We are living in a time when many major media outlets apparently view their purpose - perhaps their most important role - as taking the president of the United States to task. That man, Donald Trump, whether raging on Twitter about LaVar Ball, the outspoken father of three (unenviable) basketball-playing sons, or throwing full support behind a Senate candidate who said that the last time America was great coincided with the owning of slaves, has done nothing to deserve otherwise. From his insinuating that a current US Senator would trade sex for campaign donations, to his monikers for world leaders, to his late-night rants on social media, he exhibits a fundamental lack of respect for the position he holds, trampling roughshod over virtually every notion of presidential dignity. And I can say that here, clearly my own opinion, well outside what should be the confines of straight journalism.
Sure, it's news when Trump proclaims the ruler of North Korea "Little Rocket Man." It's worthy of reporting, but without the whole host of subjective adjectives - bellicose, inflammatory, confrontational, belligerent - that so often accompany it, speculation about his state of mind, and the highlighted opinion of one reporter regarding his fitness for the job. Statements by our current Commander in Chief, left accurately intact and standing on their own, speak better than a reporter's interpretation of them. Reading the "news" these days, I find myself wanting to jump to my feet and cry, "Objection! Calls for speculation! Reporter is testifying!"
Somewhere along the way, whether in the drive for ratings in this world where a video of an obese man falling in Walmart may garner a few hundred thousand views online, or through a fear that readers are incapable of stitching together facts, or with a misguided sense that this is investigative journalism exposing some deep-hidden evil, our news is rarely black and white.
Still, many of us rely on the news to help form opinions for matters as important as who we wish to govern us. We grew up believing that behind this news there was stringent fact checking, a high level of impartiality, and a faith in all of us to make an informed, personal decision based upon the situation. Not upon a network's take on the situation. There was a place for that - in editorials - if we wanted to know the personal opinions of people working for various media companies and, when these organizations were deserving of the high regard in which we held them, those were often important opinions to get.
In todays' world, CNN, MSNBC, ABC, and NBC rammed Hillary Clinton down our throats while they marginalized and dismissed Bernie Sanders. I saw it after each primary debate when Clinton was lauded and Sanders was barely taken seriously. I often wondered if I had witnessed an entirely different debate than the one reported on.

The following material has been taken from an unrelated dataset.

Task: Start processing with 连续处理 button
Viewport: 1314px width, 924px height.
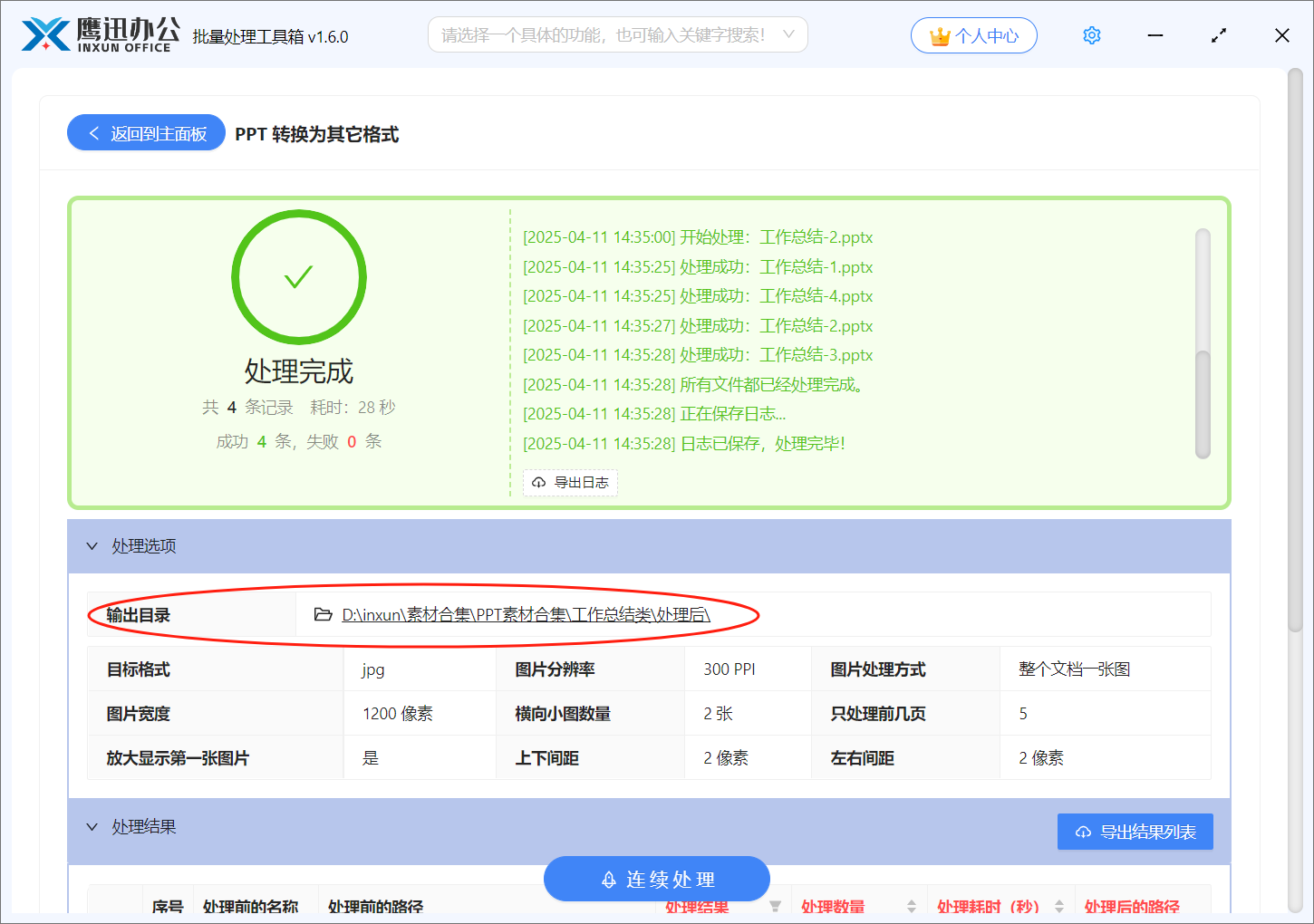Action: click(x=656, y=879)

Across the aisle, FOX stumps solely for the Republican Party. I would argue, with so much of the country reliant upon the media for news, that both are counterproductive to a democracy which, in theory, reflects the will of the people, not the will of a corporation driven to guide those people. I would argue that journalism comes with a sanctity for the truth and a duty to present it, untainted and free of agenda. That anonymous sources had damn well better be vetted, enough time taken playing devil's advocate to validate the truth in a feature, and, when opinions are offered, they come from people willing to give direct quotes, not from the personal data bank of one reporter.
What's the end game, I wonder? The furthering of an agenda, either liberal or conservative, through the constant filtering and slanting of our world's happenings? Apparently so.

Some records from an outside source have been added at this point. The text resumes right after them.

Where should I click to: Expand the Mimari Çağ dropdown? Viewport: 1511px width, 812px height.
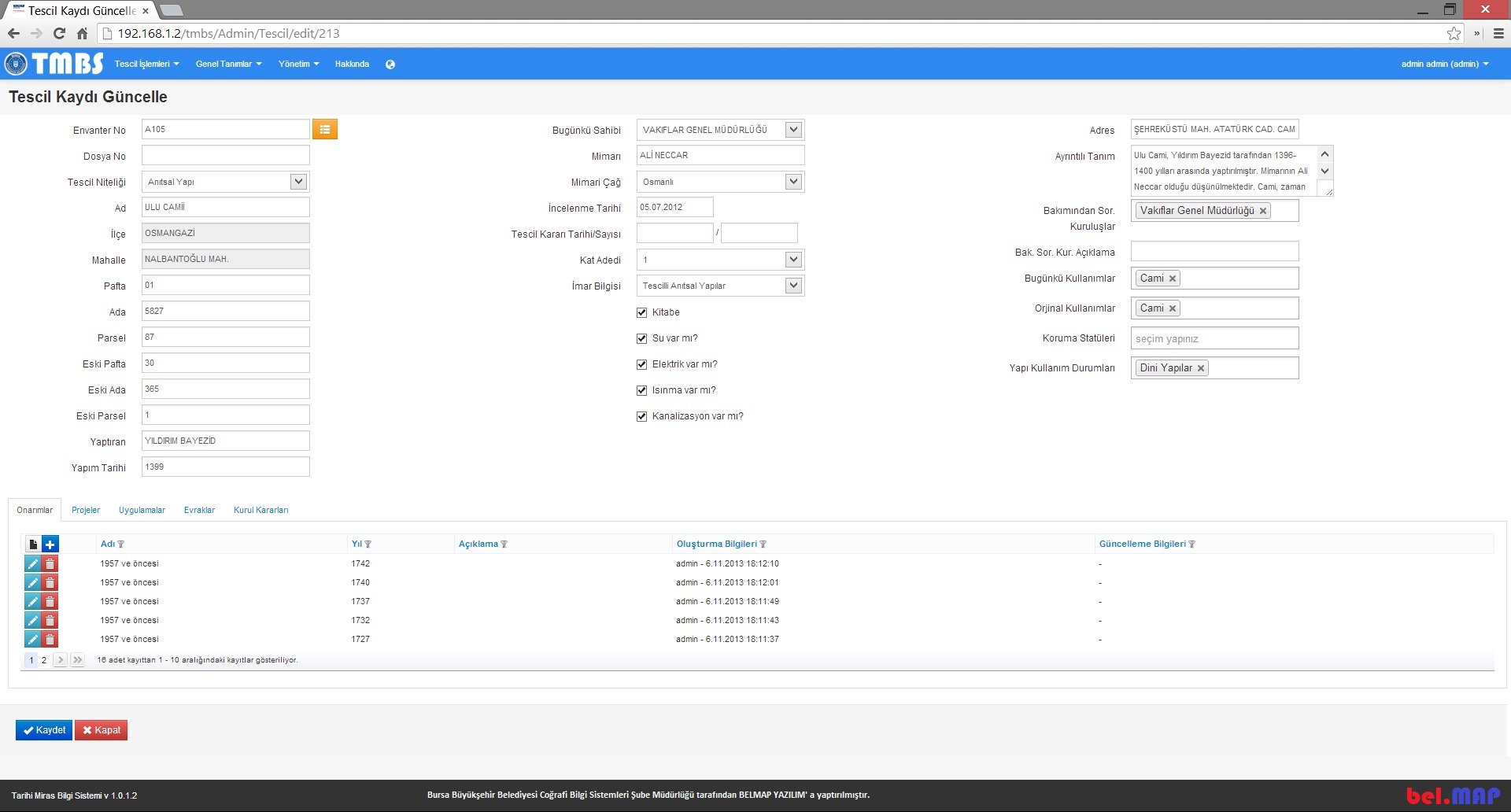793,182
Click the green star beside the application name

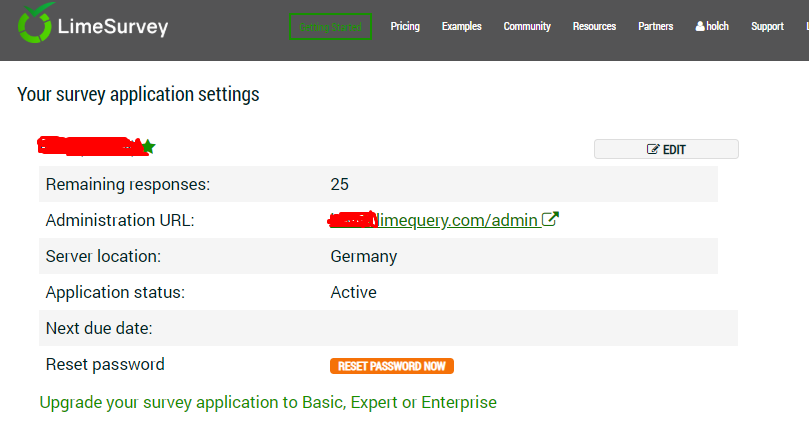click(148, 147)
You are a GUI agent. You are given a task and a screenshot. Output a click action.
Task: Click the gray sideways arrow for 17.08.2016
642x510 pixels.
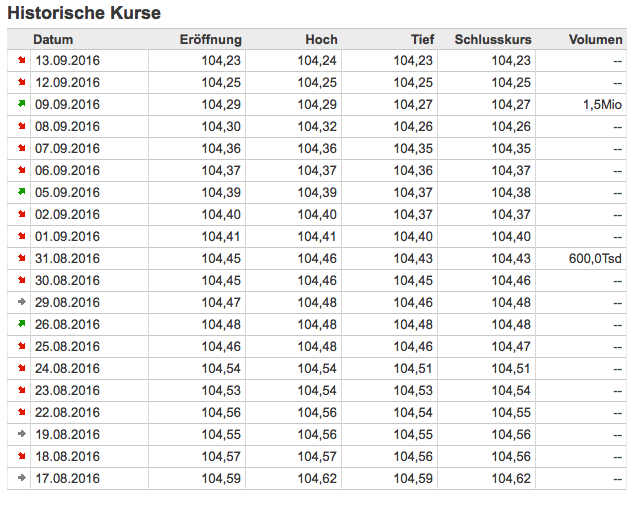(20, 478)
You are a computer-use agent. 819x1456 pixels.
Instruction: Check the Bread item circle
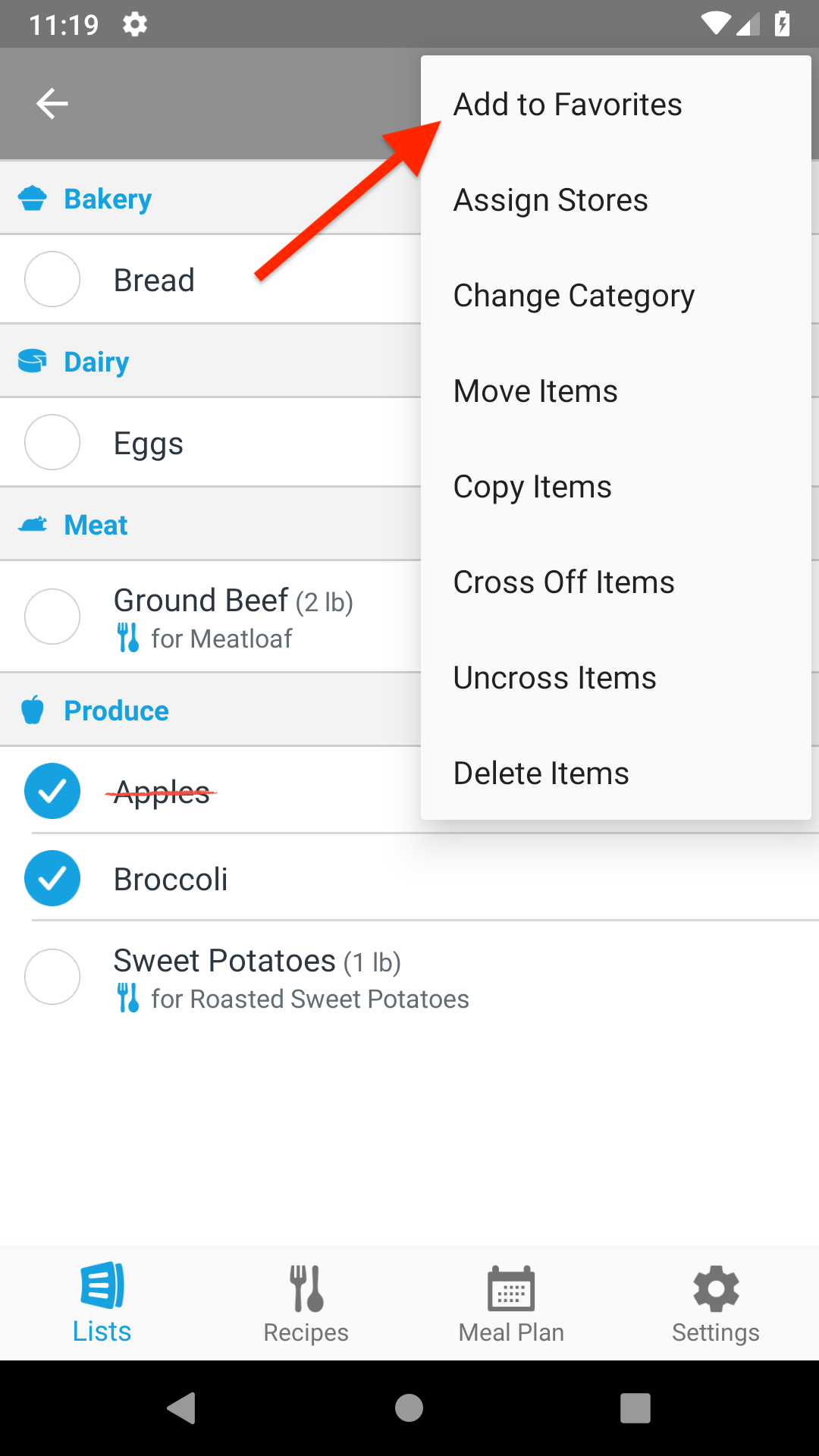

It's an era of buzzwords - ideas and movements prefaced by a hashtag and minute-by-minute trend monitoring. Website hits, Google searches, and page views dictate how long a theme remains current and to what lengths a reporter must go to keep it fresh in the minds of viewers. After the deserved fall of Harvey Weinstein, how often have I opened a news app on my phone to see the top story involves decades' old accusations of impropriety against someone else? Well, that's an important tool of press - to give voice to people who have not found it elsewhere in a system which has failed to recognize them. But how often have these stories focused so strongly upon the accusations that I come away certain of someone's guilt? It's almost as if, caught up in the rush for headlines, we've abandoned the principal of presumed innocence. How dare someone deny making a lewd comment twenty years ago? And, who really cares if they deny it or not? An accuser has come forward so that is story enough.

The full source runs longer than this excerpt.